Roberto Cataldi¹
La vida tiene varias dimensiones o magnitudes medibles que dependen en gran parte del individuo, también de la sociedad y del contexto de época. Me referiré solo a tres de las que son dominantes: la medicalización de la vida, el mundo virtual con sus múltiples herramientas o artilugios tecnológicos, y la creciente judicialización de la vida.
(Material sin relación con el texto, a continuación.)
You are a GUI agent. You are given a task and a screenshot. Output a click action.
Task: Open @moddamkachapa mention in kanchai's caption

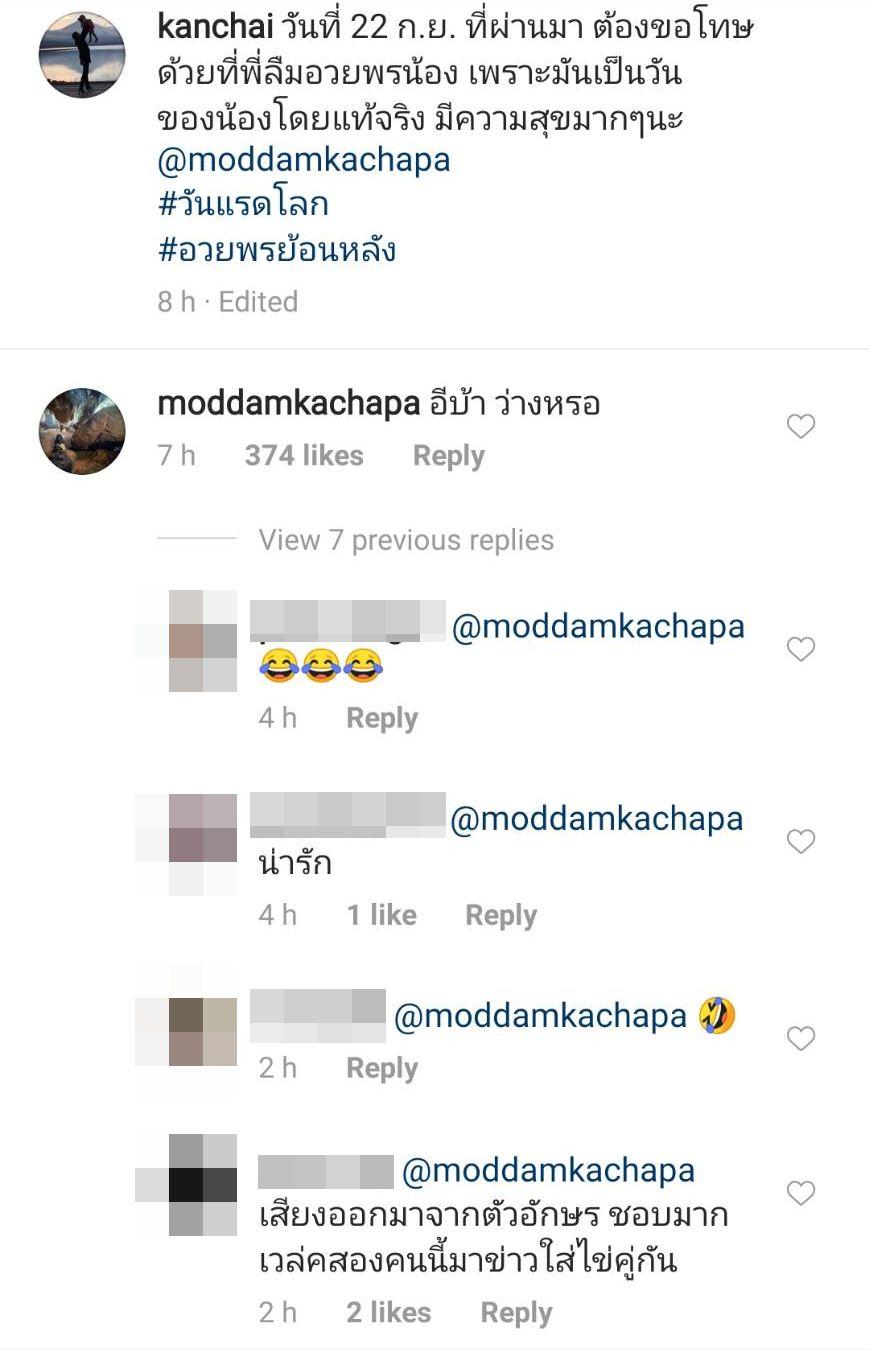pos(304,160)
La definición de salud de la OMS (1948) es una de las grandes utopías de la Modernidad. El «estado de completo bienestar físico, mental y social», más allá de ser una digna aspiración, implica definir la salud no sólo como ausencia de enfermedad. Para Giovanni Berlinguer, quienes formularon esta definición no conocían la comedia de Jules Romain: «Knock, o el triunfo de la medicina», representada por primera vez en París (1923). Para el doctor Knock las personas que gozan de salud en realidad son enfermos ocultos, de allí que la salud devendría de estudios insuficientes.
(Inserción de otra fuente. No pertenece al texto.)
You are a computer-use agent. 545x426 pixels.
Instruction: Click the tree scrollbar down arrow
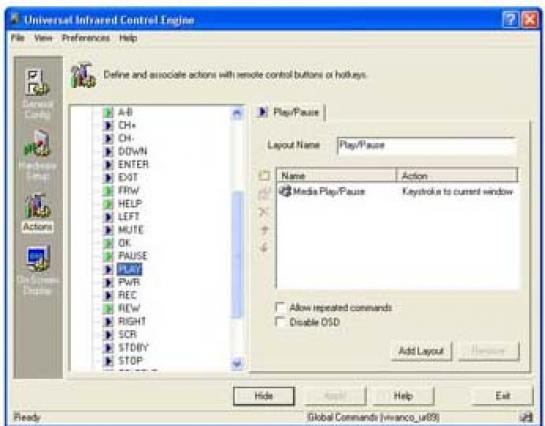[x=237, y=363]
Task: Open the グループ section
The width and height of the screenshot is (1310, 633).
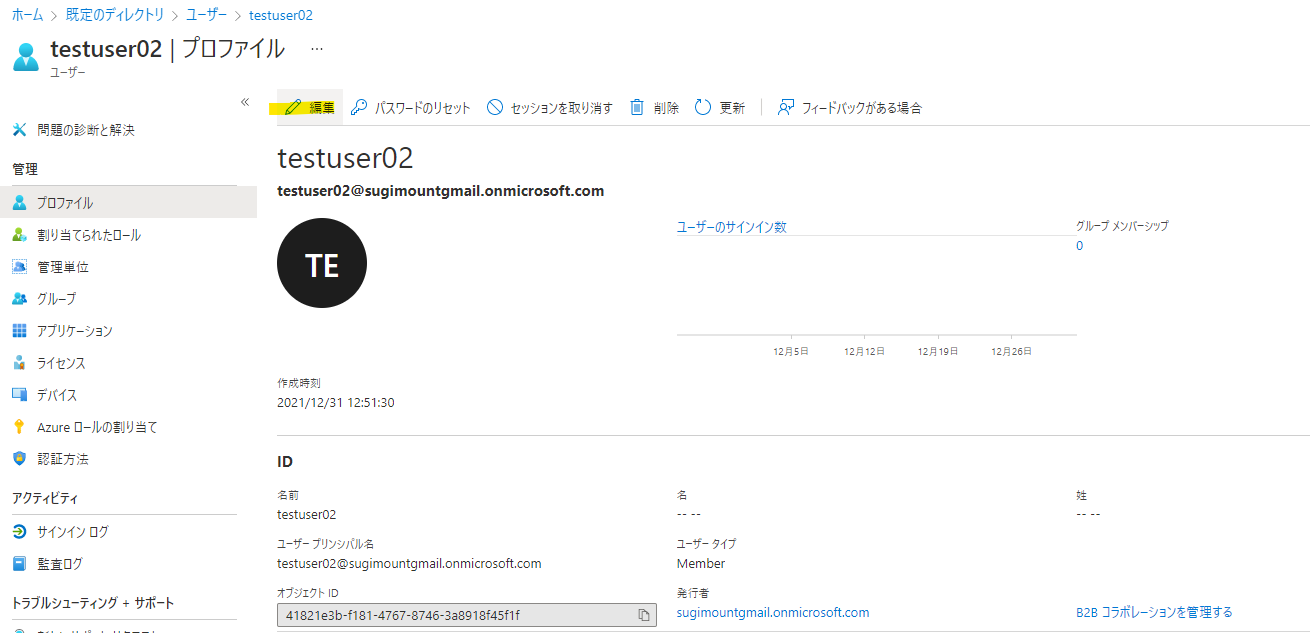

Por ello la proclama de Knock: «la era de la medicina ha llegado», que coincide con la era actual de medicalización de la sociedad y de la vida en general, es sin duda toda una ideología. A fines de la década del ochenta se le añadió a la definición la categoría «salud espiritual» y, como irónicamente dice Berlinguer, esto no significó que la OMS creara un departamento para las «enfermedades del espíritu».
Por otra parte, en el ejercicio de la profesión, comprobamos que no son pocas las enfermedades que cursan de manera silente durante largo tiempo, sin síntomas ni signos, y que en un examen de salud o «chequeo» médico (del inglés to check) son detectadas o comprobadas.
Los médicos que nos formamos hace unas décadas tenemos el concepto de que la clínica es soberana, pero ahora esa soberanía no es exclusiva sino compartida con la tecnología médica. Más allá de la necesaria investigación científica que es sostén del progreso diagnóstico y terapéutico, cada vez adquiere mayor poder el negocio de la salud, donde la industria farmacéutica se lleva las palmas. En fin, la pandemia ha proporcionado claros indicios de ciertos tejes y manejes cuyo trasfondo es el negocio y solo el negocio, lo demás es pura retórica.
La influencia del mundo virtual adquirió una dimensión insospechada. La prueba es que la pandemia aceleró la inclusión de la virtualidad en todas las áreas, incluso sin que hayamos tomado conciencia de que la pretensión de estas plataformas a través de algoritmos y psicología aplicada es leer nuestra mente para manipularnos.
Recuerdo que cuando aparecieron los teléfonos celulares creíamos que su función sería la de un teléfono móvil, no más, pero a la voz se le sumó la imagen (videollamada o videoconferencia), y además en ese dispositivo cada vez más pequeño que cabe en la palma de una mano, en la pantalla táctil aparecen una serie de funciones, pues se trata de una minicomputadora, donde podemos bajar archivos, enviar mensajes, navegar por Internet, tomar fotos, grabar videos, consultar el diccionario, además del GPS, videojuegos, etc. Al smartpohne, que sin duda logra crear dependencia (allí reside la codicia de las empresas), continuamente se le van añadiendo funciones, nuevas aplicaciones (apps) que intentarían facilitarnos la vida.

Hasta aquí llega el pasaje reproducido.